The Supreme Court ruled on 23 November 2012 that a managing director can be held personally liable if he has acted in breach of a personal duty of care, even if the company can also be held liable for the same actions. This type of liability is governed by the standard rules on tort and does not require serious culpability on the part of the director. The Supreme Court also held that a director can be held personally liable, alongside the company, for tortious conduct by the company. In short, this is the case where a director is seriously culpable in a personal capacity with regard to that conduct.
The case arose from a dispute between the buyers of a villa on the Spanish Costa Blanca and both a company acting as an intermediary in the sale and its (indirect) managing director who maintained the contacts with the buyers. While viewing the construction project, the buyers came across municipal warning signs. The director told them that these signs were connected with the fact that construction per piece of land exceeded the permitted limits. According to the director, this problem would be solved by the seller paying a fine to the municipality. Once the fine was paid, the violation of the building regulation would have no further consequences. Subsequently, the parties concluded the sale.

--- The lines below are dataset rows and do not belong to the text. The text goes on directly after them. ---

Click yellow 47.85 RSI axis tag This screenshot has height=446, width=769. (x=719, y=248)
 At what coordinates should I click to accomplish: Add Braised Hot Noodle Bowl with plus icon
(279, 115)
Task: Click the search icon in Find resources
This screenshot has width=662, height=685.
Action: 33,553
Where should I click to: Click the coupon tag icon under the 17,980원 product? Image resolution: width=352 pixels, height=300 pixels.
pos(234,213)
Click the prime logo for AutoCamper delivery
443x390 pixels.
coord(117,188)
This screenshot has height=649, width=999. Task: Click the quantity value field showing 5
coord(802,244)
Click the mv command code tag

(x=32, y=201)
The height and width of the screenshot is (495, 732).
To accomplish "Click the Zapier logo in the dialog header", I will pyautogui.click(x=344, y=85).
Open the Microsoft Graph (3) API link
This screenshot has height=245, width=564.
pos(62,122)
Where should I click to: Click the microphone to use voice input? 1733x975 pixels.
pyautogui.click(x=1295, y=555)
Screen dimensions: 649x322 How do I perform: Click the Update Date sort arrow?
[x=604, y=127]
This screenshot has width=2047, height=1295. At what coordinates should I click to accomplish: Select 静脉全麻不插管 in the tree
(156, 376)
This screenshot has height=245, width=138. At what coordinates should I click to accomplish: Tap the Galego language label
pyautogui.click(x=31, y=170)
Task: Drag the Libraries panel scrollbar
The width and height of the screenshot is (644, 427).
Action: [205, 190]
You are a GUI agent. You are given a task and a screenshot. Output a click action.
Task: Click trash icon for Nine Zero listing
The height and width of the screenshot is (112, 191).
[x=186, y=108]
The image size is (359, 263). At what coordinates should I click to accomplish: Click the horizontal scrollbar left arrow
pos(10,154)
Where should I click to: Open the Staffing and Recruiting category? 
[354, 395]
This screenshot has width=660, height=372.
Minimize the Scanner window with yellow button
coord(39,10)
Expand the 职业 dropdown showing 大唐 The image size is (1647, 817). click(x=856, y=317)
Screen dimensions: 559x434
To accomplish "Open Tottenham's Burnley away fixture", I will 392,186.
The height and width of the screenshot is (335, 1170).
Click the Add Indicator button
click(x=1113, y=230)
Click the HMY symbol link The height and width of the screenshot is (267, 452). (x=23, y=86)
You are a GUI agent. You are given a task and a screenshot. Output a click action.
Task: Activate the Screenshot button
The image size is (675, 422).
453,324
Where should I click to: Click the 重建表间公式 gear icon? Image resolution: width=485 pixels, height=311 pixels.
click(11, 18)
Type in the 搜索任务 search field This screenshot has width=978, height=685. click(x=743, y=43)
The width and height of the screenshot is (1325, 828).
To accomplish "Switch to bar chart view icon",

A few months later, the seller advised the buyer that construction could not start due to protest from neighbouring residents, and the purchase agreement was dissolved. The buyer subsequently bought a half-finished villa in another development from the same seller, again using the services of the (indirect) director of the intermediary company. The director was already aware before that sale that there were problems concerning building permits for the development, and that the municipality was rumoured to have given an order for demolition of villas built illegally. Less then two months after the second purchase, the buyers heard that their villa had been demolished because no building was permitted on the relevant land and no building permit had been issued for this. The buyers then sued the intermediary company and its (indirect) director for damages. They based their claim on tort committed by the company and the director due to a failure to inform them of the fact that the villas were built illegally and that there was a risk of demolition.
Earlier Supreme Court decisions
The Supreme Court ruled in earlier case law - notably its decision of 8 December 2006 in Ontvanger v Roelofsen – that a company's creditor who has suffered damage due to a claim remaining unpaid and unrecoverable may under certain circumstances hold the person liable who, in his capacity as director, has (i) acted on the company's behalf, or (ii) has procured or allowed the company's failure in meeting its statutory or contractual obligations. This liability would exist alongside the company's liability. In both instances, the managing director can only be assumed to have committed a tort towards the company's creditor if there is sufficiently serious, personal culpability on his part, also having regard to his duty of care as set out in section 2:9 DCC.
The Supreme Court's recent decision
In its recent decision, the Supreme Court made a slight adjustment to Ontvanger v Roelofsen, by replacing the wording "acted on the company's behalf" by "assumed an obligation on the company's behalf". This adjustment appears to arise from two points of view introduced by the Supreme Court.
Firstly, a managing director can be held liable alongside the company – and not only in cases involving a creditor's unpaid and unrecoverable claim - for a tort committed by the company if there is serious personal culpability on the director's part concerning that tortious conduct because he should have prevented that conduct, given the apparent interests of the injured party.
Secondly, the managing director's liability for the company's tort in this case is not based on his acting as a director, but on his acting in breach of his personal duty of care. According to the Supreme Court, the standard rules on tort apply to such individual liability and no serious culpability of the director is required. And this also applies in a case such as the present one, in which the tortious conduct of the director can, by general standards, also be considered as the company's conduct, resulting in the company's own liability based on tort.